INPUT MATERIAL:
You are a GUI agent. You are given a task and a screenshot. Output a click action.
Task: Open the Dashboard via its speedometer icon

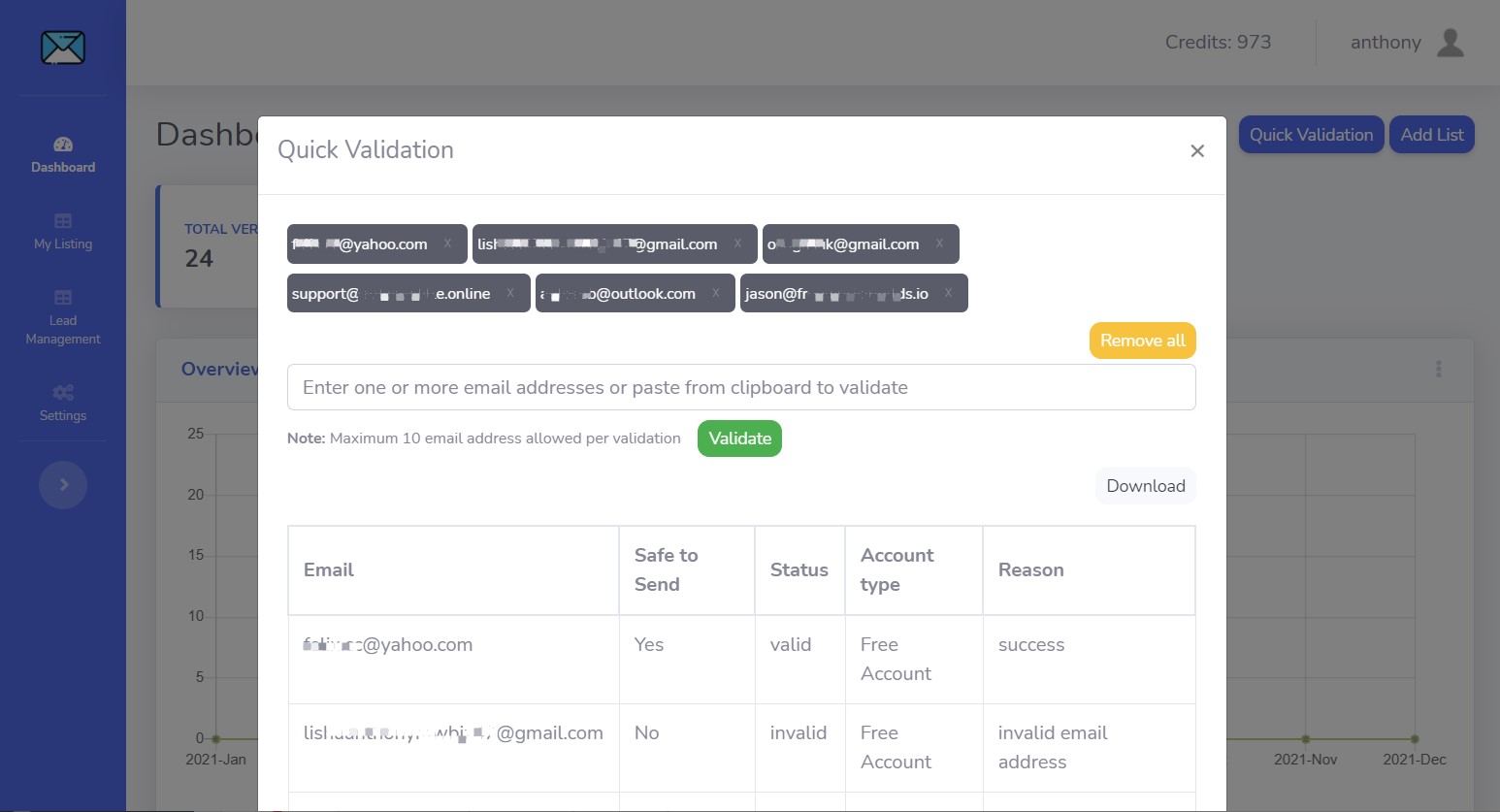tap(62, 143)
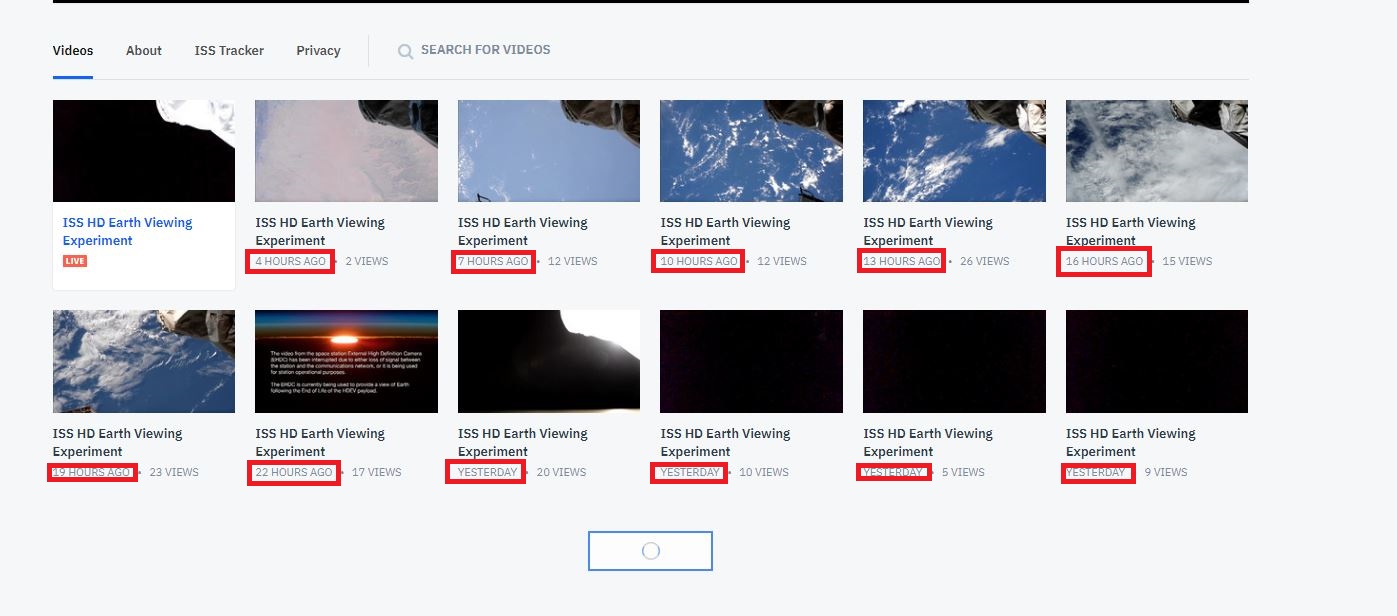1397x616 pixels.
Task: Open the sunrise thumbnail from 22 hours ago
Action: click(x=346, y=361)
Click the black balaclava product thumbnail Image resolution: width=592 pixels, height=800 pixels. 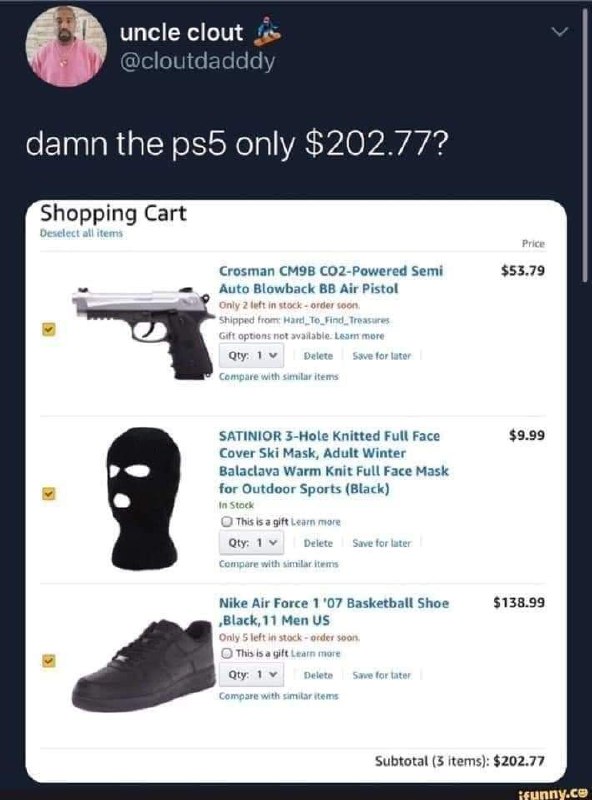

WHAT IS NEEDED:
Only the pictures are to be left out; the rest of the material above should be printed verbatim.

EXERCISE RESULT:
You are a GUI agent. You are given a task and a screenshot. Output a click action.
Task: Open the Dashboard via its speedometer icon

tap(62, 143)
1397x616 pixels.
Task: Open the sunrise thumbnail from 22 hours ago
Action: click(x=346, y=361)
Click the black balaclava product thumbnail Image resolution: width=592 pixels, height=800 pixels. 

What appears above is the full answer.